As the first tennis Grand Slam of 2017 reaches its latter stages, the Australian Open has certainly thrown up plenty of surprises and shocks. Absent from the line-up in the quarter-finals include defending men's champion Novak Djokovic, plus the current world no.1 players, Angelique Kerber and Andy Murray.

All of the latter three have now won multiple Grand Slams but the same can't be said for another surprising early departure from Melbourne in popular Polish player Agnieszka #Radwanska. Fans of "The Professor" would love to see the 27-year-old make a Grand Slam breakthrough. However, after her earliest exit from one of the four majors since 2015, questions are being raised. Is she good enough to win one of those major honours?

Genuine hopes dashed

Seeded no.3 to match her current world ranking, Radwanska arrived in Australia off the back of an excellent run to the final in the pre-tournament event in Sydney, where she eventually lost to Britain's Jo Konta. Her record in Australia is very good too. She'd reached the quarter-finals in five of her past six visits and was a semi-finalist in 2016 before losing to Serena Williams.
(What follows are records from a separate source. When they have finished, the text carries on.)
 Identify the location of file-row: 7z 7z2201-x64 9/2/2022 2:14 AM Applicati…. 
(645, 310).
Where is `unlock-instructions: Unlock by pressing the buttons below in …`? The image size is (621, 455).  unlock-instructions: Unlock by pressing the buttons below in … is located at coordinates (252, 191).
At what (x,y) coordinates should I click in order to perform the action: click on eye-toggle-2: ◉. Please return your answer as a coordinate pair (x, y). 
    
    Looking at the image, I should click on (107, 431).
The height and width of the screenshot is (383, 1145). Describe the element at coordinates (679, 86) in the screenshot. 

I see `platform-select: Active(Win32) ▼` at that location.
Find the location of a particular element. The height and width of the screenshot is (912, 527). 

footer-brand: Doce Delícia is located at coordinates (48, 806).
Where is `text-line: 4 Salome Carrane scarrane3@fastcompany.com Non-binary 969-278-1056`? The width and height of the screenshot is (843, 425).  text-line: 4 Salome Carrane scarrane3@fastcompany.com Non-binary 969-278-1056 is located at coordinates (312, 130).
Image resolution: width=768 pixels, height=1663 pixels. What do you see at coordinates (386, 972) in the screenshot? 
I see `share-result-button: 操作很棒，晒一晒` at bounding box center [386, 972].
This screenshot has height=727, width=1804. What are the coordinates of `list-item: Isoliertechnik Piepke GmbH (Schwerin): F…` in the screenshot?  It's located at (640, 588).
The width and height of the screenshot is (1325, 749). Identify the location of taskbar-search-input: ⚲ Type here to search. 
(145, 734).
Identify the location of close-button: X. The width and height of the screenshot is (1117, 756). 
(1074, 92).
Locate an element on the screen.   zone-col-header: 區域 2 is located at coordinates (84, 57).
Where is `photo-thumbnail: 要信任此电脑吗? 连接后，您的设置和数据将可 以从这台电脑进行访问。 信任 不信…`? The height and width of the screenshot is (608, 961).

The warning signs that more frustration would lie in-wait were there though. Radwanska made heavy weather of her first-round match, requiring three sets to oust world no.64 Tatyana Pironkova. The Bulgarian beat Radwanska at Roland Garros last year so it wasn't the easiest opening match but the 6-1, 4-6, 6-1 victory didn't leave any of her possible opponents worried.

In round two, Radwanska would face Mirjana Lucic-Baroni from Croatia. The 34-year-old has reached the semi-finals at Wimbledon before but that was way back in 1999. It was anticipated that this would be a simple win. Not so.

On the Margaret Court Arena, Lucic-Baroni rolled back the years with a powerful performance to win 6-2, 6-3. This came on the same day as Djokovic's elimination, so the headlines were obviously dominated elsewhere. Nevertheless, this is a real surprise and with Lucic-Baroni having now reached the last eight herself, you sense this was another missed opportunity for Radwanska.

Can she repeat Kerber's success?

There is no doubting Radwanska's popularity with fans across the world. She is very popular on the WTA circuit and often in contention for the Shot of the Month. Her wide-range of shot-selection abilities mean she is always a fearsome opponent. 20 WTA titles in her career can vouch for that. Her most major success came in November 2015 in Singapore. Radwanska bounced back from losing her first two matches in the group stage to win the WTA Tour Finals Championship, beating Petra Kvitova in an intriguing final.

This could have been the big breakthrough for Radwanska but it hasn't worked out yet. After reaching the semi-finals in Melbourne, there were three Grand Slam exits in the Round of 16 stage last year. Radwanska could only watch on as her close friend and regular hitting partner, Angelique Kerber made the big breakthrough instead.

Kerber had an incredible 2016. She won her first two Grand Slam titles, reached the Wimbledon final, won a silver medal at the Rio Olympics and claimed the world no.1 ranking spot from Serena Williams in September 2016. Does this give hope to players like Radwanska?

It definitely does. The longevity of the Williams' sisters proves this but with talents like Karolina Pliskova, Madison Keys and Dominika Cibulkova becoming dangerous players, plus the impending return of Maria Sharapova in April, has Radwanska's best days past her by?

She has now taken part in 42 Grand Slams and still only has the one final to her name; the battling defeat to Serena at the Wimbledon final of 2012. Despite her brilliant shot selection range and excellent stamina levels, time might just be running out for Aga Radwanska to make the Grand Slam breakthrough.

As more talent emerges on the WTA circuit, 2017 could be another year of Grand Slam promise that goes unfulfilled for Radwanska.